Cerise sur le gâteau, il est inutile de se déplacer pour participer à la vente ; comme pour celles de Drouot, Artcurial propose un service d’enchères en ligne : inscrivez-vous en suivant ce lien ! Rendez-vous donc, tout à l’heure pour assister à l’envolée d’une enchère estimée entre 25 000 et 30 000 €.

Pour rappel, voici l’historique de première publication des trois versions de « Justine » :

1791 : Justine ou les Malheurs de la vertu. Premier ouvrage du marquis de Sade publié de son vivant. Seconde version de cette œuvre emblématique, sans cesse récrite, qui a accompagné Sade tout au long de sa vie. Le succès de cette version vaudra au Marquis de Sade, en 1801 sous le Consulat, une arrestation sans inculpation et sans jugement, puis un enfermement à vie à l’asile de Charenton. Publié à Paris, sans le nom de l’auteur, Chez la Veuve Girouard avec la fausse adresse « En Hollande, Chez les Libraires Associés ». Manuscrit daté de 1788. Pour la petite histoire, le prénom de l’héroïne est celui qui avait été donné à Catherine Trillet, domestique au château de La Coste en 1776.

1799 : La Nouvelle Justine ou les Malheurs de la vertu. Troisième version du roman de Justine. La première édition de cette version se compose de 10 volumes, illustrés de cent gravures obscènes, ce qui en fait la plus vaste entreprise pornographique réalisée à l’époque. Publié à Paris, sans le nom de l’auteur ni celui de l’éditeur, sous la fausse adresse et fausse date : « En Hollande, 1797 ».

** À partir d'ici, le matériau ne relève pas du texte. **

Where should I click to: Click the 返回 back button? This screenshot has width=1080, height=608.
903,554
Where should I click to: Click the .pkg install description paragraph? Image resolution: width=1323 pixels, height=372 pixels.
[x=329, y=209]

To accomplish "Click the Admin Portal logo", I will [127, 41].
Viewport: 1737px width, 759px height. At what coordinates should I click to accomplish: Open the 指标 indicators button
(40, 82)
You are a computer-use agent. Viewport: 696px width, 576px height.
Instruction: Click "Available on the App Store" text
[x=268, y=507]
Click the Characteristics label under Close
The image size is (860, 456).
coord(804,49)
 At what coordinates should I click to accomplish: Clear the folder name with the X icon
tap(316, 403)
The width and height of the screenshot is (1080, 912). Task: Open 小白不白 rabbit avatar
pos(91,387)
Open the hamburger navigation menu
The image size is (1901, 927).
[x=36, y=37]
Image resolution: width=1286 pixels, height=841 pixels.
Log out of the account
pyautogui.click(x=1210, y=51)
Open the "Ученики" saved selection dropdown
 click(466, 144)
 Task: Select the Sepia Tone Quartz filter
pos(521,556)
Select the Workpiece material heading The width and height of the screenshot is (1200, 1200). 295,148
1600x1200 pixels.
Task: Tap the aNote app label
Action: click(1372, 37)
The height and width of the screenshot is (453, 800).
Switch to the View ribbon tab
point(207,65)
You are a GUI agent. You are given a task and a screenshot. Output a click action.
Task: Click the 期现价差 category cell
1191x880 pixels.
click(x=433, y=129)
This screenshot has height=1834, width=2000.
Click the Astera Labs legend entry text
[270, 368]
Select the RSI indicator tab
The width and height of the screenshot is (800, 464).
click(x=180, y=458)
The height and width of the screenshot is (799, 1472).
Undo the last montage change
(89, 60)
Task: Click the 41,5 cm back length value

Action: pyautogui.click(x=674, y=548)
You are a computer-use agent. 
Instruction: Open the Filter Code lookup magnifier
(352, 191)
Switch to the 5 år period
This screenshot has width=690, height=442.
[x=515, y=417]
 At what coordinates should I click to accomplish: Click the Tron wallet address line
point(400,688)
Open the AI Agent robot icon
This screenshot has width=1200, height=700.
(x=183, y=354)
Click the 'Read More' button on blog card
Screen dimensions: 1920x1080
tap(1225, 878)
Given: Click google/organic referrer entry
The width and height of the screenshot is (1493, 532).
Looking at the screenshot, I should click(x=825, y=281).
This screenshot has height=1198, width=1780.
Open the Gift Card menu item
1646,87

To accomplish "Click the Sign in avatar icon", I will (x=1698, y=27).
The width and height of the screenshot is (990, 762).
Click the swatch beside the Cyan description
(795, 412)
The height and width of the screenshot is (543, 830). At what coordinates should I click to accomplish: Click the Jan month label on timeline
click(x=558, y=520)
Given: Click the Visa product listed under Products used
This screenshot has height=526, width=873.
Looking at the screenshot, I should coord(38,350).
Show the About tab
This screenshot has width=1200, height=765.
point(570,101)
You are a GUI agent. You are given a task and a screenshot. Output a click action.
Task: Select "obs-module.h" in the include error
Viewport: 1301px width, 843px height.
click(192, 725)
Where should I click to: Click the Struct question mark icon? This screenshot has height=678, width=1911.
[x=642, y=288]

1801 : L’Histoire de Juliette, ou les Prospérités du vice. Second volet de « Justine ou les Malheurs de la vertu ». Publié à Paris, sans le nom de l’auteur, sous la fausse adresse « En Hollande ».

1930 : Les Infortunes de la vertu. Edité pour la première fois d’après le manuscrit original daté de 1787 et mis au jour en 1909 par Guillaume Apollinaire. Avec une introduction par Maurice Heine. Publié à Paris, par les éditions Fourcade.